残念ですが、それはコミュニケーション能力を指しません。ただの陽キャ

 コミュニケーションと聞くと、陽キャを想像してしまうかもしれませんが、陽キャ=コミュニケーションではありません。でも、なぜか陽キャを想像してしまう...そこには、陽キャの行動を紐解いてみると理解できるのではないでしょうか?

気の合う友人がいる

 注意しておきたいのは、友人の数は関係ないこと。SNSの文字ベースな友人でもありません。リアル社会で友人ができる、ということは、それなりにコミュニケーション能力が高くないとできません。無理して友人を作り、雰囲気でごまかす方法もありますが、なるべくなら1人でも気の合う友人を持ちましょう。日頃から会話ができる環境がなければ、まず言葉が出ません。声が出ないんです。気の合う友人がいるなら、更にコミュニケーション能力は高いでしょう。1人でいいんです。日頃、会話できる友人をもちましょ。なんだったらボイチャ仲間でも良いです。日頃から「声をだす」ことが重要です。

相手という別ベクトル

 自分ひとりでいると、どうしても考えが一人よがりになってしまい、自分勝手になってしまいます。これでは、面接でも会話がスムーズにいかず、「あれ?会話できてる??」と不信感を抱かれても仕方ありません。だって相手の姿が想像できていないんですから。自分ベースの、自分ペースの会話しかできないんです。これでは残念ながら「コミュニケーション能力」が高いとは言えません。相手がいることを理解しましょ。

自分の意見を伝えられますか?

 最近の学生、自分の意見は否定を恐れてか、あまり言わない傾向にある気がします。特に後輩がそうでした。ご飯食べに行こ?って言っても「先輩が好きなとこで!!」みたいに任せちゃう。たまにはキミの行きたいところでいいんだよ??と言っても困り顔。なんで困るの。でも不思議なことにチャットベースなら言えちゃうのが現代っ子。チャットで言えて、声では言えない・・・チャットと声にどんな違いがあるのか微妙ですが、きっと「声を発する」のがめんどくさいんだと思います。現代っ子だな~。

コミュニケーションを奪った新型コロナ

 新型コロナウイルスの流行により、学校内での会話は著しく制限される風潮で、新型コロナは大事な「コミュニケーションの場」を奪ったように思えます。そのため、新入生は会話のきっかけをつかめず、友人を作れずじまい。学校も歓迎会などの行事を自粛し、せっかく集団学習をしているのに、個々が集まっているだけの集団となってしまいました。それって学校に行く意味ありましたか?最近はネットで学習できる時代。わざわざ、学校に集団教育を受けに行ってるんですから、人脈作れよ!!!と思ってしまうのでした。

面接官と「会話」できますか?

 面接のときにありがちなのは「話す内容」を全て覚えておくこと。自己紹介から長所、短所まで・・・あらゆる質問の文章を暗記し、面接で話す暗記大会。果たして、それはコミュニケーションと言えるのでしょうか?面接では上手く話そうとしてはい け ま せ ん。その完璧な姿で仕事をするのでしょうか?大抵の場合、化けの皮が剥がれて試用期間終了です。

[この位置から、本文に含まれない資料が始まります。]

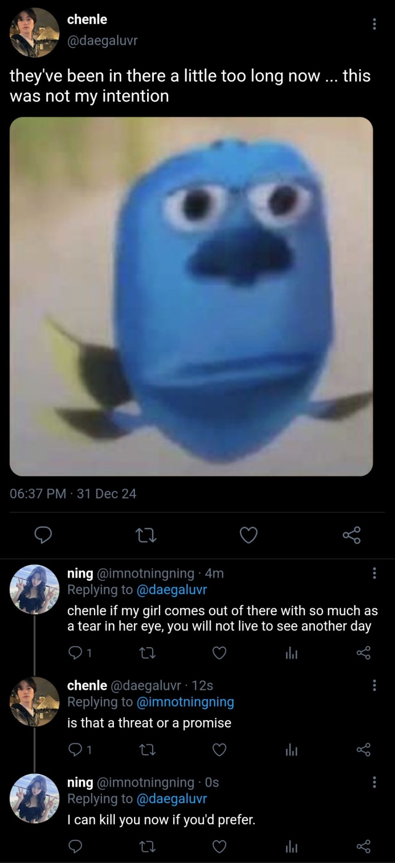
Task: Retweet chenle's main tweet
Action: [x=146, y=535]
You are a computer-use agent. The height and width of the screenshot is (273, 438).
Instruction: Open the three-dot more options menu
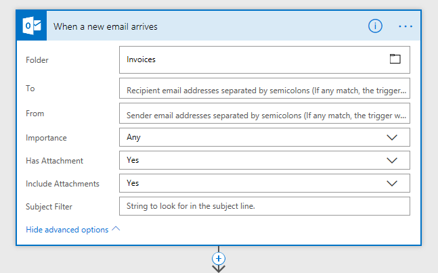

 陽キャが面接に強いのは「ありのままの姿」で会話できるから。普段と同じように会話できるからだと思っています。決してコミュニケーション能力が高いワケでもなく、友人が多いからというワケでもなく、単純に素の姿で話すことで、面接官に「この子はコミュニケーションがきちんと取れるな」と思われるわけです。

 一方で、台本を暗記するタイプは「この子、コミュニケーション取る気あるかな?」と思われてお祈りメール。どんなに間違ってもいいんです。面接で話すキーワードは事前に考えておき、たまにはその場の勢いで文章をつむぎ、話しましょう。きっと普段よりも笑顔で話せていると思います。

コミュニケーションを仰々しく捉えるな

 特にIT系やゲーム系の専門学生は陰のものが多いイメージで、コミュニケーションだの陽キャだのを排除したがる傾向です。自分に自信がないのもありますね。私もそうです。でも、面接は自分を売りに行くわけですから、謎の自信を持たなくてどうするんでしょうか。自信を持っていいんです。学生なんですから、たとえレベルが低くても、誰よりも頑張ったのは自分です。自信もちましょ。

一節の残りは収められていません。